Katie wasn’t sure what he was talking about. There wasn’t an easy way for anything anymore. “I told you, I’ll get up tomorrow,” she said. “I just need a little more time.”
“You need a shower, that’s what you need.” He was impatient now, and who could blame him? He was the last person she had any right to impose on. At twenty-five, she had no right to impose on anyone. But she couldn’t stay with Andy, she couldn’t work, and she couldn’t rely on any of the people who were supposed to love her. She didn’t seem to have a whole lot of options. Who would’ve thought one tiny baby could make such a difference? She should never have let her birth control lapse. She wouldn’t have, if she and Andy had been making love. But before they created this baby, they hadn’t touched in weeks. Then one day Andy broke down crying, acknowledged his need for help, agreed to go into rehab, and begged and pleaded with her to make love with him one more time to prove that she was willing to forgive him. Katie had been stupid enough to feel sorry for him, to want to console him. And they’d used a condom, but it hadn’t been enough.

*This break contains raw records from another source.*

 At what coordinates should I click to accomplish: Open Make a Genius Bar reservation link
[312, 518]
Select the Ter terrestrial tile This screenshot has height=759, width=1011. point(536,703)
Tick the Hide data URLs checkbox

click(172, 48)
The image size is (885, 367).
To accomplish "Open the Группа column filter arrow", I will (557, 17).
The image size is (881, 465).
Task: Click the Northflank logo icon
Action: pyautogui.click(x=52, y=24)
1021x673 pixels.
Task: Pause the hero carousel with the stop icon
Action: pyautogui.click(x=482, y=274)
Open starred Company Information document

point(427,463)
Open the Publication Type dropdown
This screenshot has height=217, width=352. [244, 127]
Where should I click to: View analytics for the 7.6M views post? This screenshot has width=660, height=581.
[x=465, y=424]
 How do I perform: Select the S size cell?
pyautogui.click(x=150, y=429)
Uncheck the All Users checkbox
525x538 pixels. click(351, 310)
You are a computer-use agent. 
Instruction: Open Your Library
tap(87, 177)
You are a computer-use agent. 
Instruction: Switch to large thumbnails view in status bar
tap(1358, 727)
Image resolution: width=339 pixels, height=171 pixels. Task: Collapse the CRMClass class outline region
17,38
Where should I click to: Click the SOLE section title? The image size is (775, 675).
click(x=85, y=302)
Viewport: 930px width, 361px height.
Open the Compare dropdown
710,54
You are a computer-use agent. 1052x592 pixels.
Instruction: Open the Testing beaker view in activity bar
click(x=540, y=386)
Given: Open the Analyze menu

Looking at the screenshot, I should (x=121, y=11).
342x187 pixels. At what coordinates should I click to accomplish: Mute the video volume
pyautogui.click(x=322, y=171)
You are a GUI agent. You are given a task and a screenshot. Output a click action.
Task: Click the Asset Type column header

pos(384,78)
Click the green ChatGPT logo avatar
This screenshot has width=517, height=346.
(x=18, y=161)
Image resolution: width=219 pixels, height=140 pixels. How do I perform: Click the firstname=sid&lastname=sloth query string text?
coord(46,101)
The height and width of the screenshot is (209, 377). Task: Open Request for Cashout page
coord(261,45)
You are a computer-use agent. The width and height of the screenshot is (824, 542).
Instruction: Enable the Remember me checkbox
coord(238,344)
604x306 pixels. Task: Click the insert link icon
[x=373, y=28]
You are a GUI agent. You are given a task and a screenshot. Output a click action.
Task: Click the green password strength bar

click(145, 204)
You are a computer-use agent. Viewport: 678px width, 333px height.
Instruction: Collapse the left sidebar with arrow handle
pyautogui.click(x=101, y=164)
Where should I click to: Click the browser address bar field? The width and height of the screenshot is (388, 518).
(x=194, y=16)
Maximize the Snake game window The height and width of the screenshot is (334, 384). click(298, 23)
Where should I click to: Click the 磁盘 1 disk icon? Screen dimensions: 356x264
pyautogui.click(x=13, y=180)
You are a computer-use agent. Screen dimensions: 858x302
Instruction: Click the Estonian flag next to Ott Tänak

Booker sat her on the bed and stalked into the bathroom. The pipes clanged as the water went on a few seconds later. She could hear him moving around, walking in and out of the room, but she wrapped herself in the covers and paid no attention.
When he returned, he didn’t drag her off the bed again. He merely pushed the bedding away and started pulling off the sweatshirt she’d been wearing, with nothing but a pair of panties, for two days.
She used her arms to block him before he could discover that she wasn’t wearing a bra. “What are you doing?”
“What do you think?” he asked. “Since you won’t get up and take a shower, I’m going to give you a bath.”
“Don’t you think I’m a bit too old for that?”
“You’re not leaving me any alternative.”
“Fine. Good luck.” Strangely indifferent, she dropped her arms. He’d seen her naked before. He didn’t seem particularly interested in seeing her again. And she had no energy with which to fight him. A woman had to care to be humiliated, and Katie simply didn’t.